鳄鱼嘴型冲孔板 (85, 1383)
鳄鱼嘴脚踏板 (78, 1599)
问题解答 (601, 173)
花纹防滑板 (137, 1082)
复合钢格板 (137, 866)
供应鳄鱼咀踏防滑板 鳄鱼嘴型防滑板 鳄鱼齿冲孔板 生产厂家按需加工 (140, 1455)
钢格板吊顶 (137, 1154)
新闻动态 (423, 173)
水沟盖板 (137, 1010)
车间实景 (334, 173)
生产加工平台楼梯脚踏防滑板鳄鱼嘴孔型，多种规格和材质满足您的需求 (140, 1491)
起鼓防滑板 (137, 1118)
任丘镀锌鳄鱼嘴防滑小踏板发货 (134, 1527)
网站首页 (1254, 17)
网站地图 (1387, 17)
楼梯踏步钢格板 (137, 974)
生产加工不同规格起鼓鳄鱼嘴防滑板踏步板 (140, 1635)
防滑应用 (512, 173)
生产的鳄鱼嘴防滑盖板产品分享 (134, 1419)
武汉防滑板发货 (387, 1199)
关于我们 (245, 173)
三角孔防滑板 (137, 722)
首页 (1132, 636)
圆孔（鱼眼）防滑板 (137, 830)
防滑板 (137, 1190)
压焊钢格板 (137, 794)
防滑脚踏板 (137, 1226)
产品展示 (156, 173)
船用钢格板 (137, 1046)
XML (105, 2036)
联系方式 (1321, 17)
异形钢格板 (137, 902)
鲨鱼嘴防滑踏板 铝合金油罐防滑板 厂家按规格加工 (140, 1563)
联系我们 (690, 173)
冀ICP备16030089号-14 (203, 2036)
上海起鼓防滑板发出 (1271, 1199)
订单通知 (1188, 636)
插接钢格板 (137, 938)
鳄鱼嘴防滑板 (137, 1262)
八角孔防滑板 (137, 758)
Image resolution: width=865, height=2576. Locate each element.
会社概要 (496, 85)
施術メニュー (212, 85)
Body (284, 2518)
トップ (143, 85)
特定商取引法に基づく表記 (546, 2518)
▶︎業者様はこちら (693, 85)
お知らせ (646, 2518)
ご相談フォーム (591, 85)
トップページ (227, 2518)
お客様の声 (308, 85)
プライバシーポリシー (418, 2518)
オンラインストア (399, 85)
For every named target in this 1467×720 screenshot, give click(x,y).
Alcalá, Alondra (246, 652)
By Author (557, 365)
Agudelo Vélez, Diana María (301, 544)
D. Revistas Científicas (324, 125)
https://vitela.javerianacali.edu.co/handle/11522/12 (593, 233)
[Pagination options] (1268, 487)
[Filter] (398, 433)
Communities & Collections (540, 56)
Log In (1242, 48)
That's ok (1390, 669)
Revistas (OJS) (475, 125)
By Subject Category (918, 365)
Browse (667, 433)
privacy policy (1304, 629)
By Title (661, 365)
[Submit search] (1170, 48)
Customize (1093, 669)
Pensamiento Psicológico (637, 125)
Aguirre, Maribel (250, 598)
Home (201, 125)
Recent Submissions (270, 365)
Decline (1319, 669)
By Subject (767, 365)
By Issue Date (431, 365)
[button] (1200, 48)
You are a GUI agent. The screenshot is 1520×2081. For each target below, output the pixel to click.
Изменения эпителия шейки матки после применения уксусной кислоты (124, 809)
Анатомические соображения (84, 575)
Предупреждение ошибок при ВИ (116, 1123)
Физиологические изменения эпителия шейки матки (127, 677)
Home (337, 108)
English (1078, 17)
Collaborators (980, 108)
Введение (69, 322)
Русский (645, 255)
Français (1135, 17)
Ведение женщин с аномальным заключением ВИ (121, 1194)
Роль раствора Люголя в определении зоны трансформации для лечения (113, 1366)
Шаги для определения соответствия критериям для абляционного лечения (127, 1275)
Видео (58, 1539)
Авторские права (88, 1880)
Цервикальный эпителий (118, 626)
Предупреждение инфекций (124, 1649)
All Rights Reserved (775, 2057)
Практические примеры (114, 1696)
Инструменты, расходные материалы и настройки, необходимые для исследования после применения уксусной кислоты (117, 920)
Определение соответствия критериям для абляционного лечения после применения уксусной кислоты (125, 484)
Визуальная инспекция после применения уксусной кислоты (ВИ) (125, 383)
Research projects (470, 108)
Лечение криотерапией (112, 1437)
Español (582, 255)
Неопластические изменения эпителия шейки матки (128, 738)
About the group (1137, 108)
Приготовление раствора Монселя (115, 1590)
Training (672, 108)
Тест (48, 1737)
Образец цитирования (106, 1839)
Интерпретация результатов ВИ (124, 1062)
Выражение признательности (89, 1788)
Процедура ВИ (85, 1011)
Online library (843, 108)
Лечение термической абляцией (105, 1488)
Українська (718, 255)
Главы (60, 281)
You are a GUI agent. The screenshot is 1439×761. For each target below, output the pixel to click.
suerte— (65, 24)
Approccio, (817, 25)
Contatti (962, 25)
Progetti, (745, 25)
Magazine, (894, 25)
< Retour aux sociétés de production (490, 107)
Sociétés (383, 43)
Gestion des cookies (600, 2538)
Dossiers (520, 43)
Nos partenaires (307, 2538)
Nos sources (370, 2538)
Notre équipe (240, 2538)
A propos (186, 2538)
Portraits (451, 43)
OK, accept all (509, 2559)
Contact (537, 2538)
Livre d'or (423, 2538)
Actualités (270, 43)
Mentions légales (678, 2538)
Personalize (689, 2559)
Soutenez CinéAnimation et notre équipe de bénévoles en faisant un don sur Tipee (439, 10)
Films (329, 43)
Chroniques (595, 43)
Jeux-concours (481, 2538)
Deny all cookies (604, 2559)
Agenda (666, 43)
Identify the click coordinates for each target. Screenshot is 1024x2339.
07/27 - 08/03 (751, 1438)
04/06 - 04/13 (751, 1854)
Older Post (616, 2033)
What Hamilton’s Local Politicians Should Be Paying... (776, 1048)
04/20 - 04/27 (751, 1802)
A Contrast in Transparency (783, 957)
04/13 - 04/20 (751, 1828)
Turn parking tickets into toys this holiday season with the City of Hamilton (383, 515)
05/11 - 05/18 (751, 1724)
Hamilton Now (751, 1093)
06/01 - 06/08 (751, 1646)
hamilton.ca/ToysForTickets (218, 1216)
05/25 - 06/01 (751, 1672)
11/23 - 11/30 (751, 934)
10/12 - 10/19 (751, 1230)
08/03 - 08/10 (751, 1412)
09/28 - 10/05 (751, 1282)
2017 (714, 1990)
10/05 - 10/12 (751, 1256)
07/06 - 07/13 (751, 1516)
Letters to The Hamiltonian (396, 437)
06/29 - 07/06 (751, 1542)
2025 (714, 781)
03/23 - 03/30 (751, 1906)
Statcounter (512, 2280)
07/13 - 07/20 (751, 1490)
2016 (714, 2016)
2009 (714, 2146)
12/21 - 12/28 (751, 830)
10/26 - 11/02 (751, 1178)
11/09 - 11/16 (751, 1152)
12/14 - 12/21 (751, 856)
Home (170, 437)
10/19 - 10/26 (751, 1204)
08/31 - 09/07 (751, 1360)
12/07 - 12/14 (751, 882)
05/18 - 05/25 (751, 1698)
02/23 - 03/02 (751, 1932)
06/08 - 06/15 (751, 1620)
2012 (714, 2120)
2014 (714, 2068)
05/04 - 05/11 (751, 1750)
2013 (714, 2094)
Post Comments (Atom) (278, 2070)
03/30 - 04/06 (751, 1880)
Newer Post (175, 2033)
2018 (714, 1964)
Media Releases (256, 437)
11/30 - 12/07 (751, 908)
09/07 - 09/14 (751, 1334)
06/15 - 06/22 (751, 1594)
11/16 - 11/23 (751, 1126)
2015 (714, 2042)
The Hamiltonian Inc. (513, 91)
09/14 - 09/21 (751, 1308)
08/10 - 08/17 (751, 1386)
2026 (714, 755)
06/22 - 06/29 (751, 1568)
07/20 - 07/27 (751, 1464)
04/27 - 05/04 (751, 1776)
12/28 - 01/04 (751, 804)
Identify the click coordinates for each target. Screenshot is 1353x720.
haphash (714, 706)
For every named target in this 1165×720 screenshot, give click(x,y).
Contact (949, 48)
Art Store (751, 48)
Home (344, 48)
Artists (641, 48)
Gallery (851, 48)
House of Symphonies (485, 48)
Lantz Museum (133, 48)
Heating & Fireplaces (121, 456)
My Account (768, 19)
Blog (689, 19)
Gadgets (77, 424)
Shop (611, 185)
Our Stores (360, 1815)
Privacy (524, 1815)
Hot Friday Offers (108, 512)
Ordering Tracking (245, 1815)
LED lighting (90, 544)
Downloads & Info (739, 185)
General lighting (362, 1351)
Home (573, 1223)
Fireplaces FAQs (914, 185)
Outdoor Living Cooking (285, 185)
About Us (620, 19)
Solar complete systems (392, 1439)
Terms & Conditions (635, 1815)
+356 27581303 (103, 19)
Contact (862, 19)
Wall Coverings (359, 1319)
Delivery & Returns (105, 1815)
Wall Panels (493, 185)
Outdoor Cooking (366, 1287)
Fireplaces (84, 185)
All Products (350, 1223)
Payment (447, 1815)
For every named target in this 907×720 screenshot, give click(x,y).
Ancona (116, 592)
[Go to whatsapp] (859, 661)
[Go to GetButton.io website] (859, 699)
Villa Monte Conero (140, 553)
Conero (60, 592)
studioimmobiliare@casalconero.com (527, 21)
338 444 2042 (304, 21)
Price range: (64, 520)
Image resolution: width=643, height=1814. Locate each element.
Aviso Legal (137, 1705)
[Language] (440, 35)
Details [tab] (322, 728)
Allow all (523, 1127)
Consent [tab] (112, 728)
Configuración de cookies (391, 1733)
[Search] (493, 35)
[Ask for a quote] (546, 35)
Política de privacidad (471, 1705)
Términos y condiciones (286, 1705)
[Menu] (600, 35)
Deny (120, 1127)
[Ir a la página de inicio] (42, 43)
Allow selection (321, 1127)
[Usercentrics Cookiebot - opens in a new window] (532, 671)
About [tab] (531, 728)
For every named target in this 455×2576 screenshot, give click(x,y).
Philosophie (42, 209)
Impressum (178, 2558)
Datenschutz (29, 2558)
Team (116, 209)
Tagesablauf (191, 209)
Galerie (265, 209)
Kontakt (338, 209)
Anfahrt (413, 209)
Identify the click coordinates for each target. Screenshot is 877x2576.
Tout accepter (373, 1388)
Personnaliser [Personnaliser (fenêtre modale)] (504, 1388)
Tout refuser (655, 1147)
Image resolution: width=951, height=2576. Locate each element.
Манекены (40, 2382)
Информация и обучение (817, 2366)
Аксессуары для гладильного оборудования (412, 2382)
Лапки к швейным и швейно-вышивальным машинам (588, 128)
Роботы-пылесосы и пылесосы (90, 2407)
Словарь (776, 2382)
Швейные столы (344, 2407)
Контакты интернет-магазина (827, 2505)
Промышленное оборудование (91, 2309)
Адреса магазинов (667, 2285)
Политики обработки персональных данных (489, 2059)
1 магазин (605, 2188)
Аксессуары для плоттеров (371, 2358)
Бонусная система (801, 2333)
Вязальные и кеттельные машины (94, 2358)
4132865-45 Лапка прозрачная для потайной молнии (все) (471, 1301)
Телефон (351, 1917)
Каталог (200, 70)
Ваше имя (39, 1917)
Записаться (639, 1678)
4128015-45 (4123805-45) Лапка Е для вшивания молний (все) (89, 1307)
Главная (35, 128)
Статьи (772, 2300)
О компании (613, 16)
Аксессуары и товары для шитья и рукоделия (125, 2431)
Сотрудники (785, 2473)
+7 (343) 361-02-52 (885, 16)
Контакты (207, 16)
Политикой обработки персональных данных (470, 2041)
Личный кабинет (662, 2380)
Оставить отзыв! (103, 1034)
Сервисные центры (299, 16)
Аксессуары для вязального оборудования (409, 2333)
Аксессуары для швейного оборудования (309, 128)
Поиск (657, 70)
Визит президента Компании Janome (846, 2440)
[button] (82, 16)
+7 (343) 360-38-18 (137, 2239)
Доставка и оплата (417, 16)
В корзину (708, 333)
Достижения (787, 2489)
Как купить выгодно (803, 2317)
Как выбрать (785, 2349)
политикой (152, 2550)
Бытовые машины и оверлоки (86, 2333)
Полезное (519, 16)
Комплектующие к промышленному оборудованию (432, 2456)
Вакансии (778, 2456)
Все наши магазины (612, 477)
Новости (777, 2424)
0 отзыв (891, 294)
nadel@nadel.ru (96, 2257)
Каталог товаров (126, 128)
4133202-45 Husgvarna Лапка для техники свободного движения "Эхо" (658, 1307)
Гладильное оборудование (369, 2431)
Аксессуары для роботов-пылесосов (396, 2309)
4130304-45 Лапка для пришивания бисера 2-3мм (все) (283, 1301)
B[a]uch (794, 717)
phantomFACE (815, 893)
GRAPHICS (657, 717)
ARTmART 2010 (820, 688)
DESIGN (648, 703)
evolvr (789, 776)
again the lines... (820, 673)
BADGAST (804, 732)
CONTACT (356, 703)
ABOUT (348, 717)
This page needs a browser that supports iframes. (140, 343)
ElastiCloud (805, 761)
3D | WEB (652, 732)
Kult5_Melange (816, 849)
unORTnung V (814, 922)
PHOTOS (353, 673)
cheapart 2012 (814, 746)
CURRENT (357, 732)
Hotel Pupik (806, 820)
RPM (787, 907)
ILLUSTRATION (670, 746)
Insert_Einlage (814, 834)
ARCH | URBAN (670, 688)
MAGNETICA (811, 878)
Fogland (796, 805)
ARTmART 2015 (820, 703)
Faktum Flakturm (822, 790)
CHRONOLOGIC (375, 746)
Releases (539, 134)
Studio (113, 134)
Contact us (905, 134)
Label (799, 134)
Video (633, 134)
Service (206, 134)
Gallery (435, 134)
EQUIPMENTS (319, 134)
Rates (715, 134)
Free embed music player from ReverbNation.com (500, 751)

*GIVEN EXERCISE:*
Copy word for word the records starting at the one containing "Downloads & Info (739, 185)" and ending at the one containing "Delivery & Returns (105, 1815)", both included.

*THE REPLY:*
Downloads & Info (739, 185)
General lighting (362, 1351)
Home (573, 1223)
Fireplaces FAQs (914, 185)
Outdoor Living Cooking (285, 185)
About Us (620, 19)
Solar complete systems (392, 1439)
Terms & Conditions (635, 1815)
+356 27581303 (103, 19)
Contact (862, 19)
Wall Coverings (359, 1319)
Delivery & Returns (105, 1815)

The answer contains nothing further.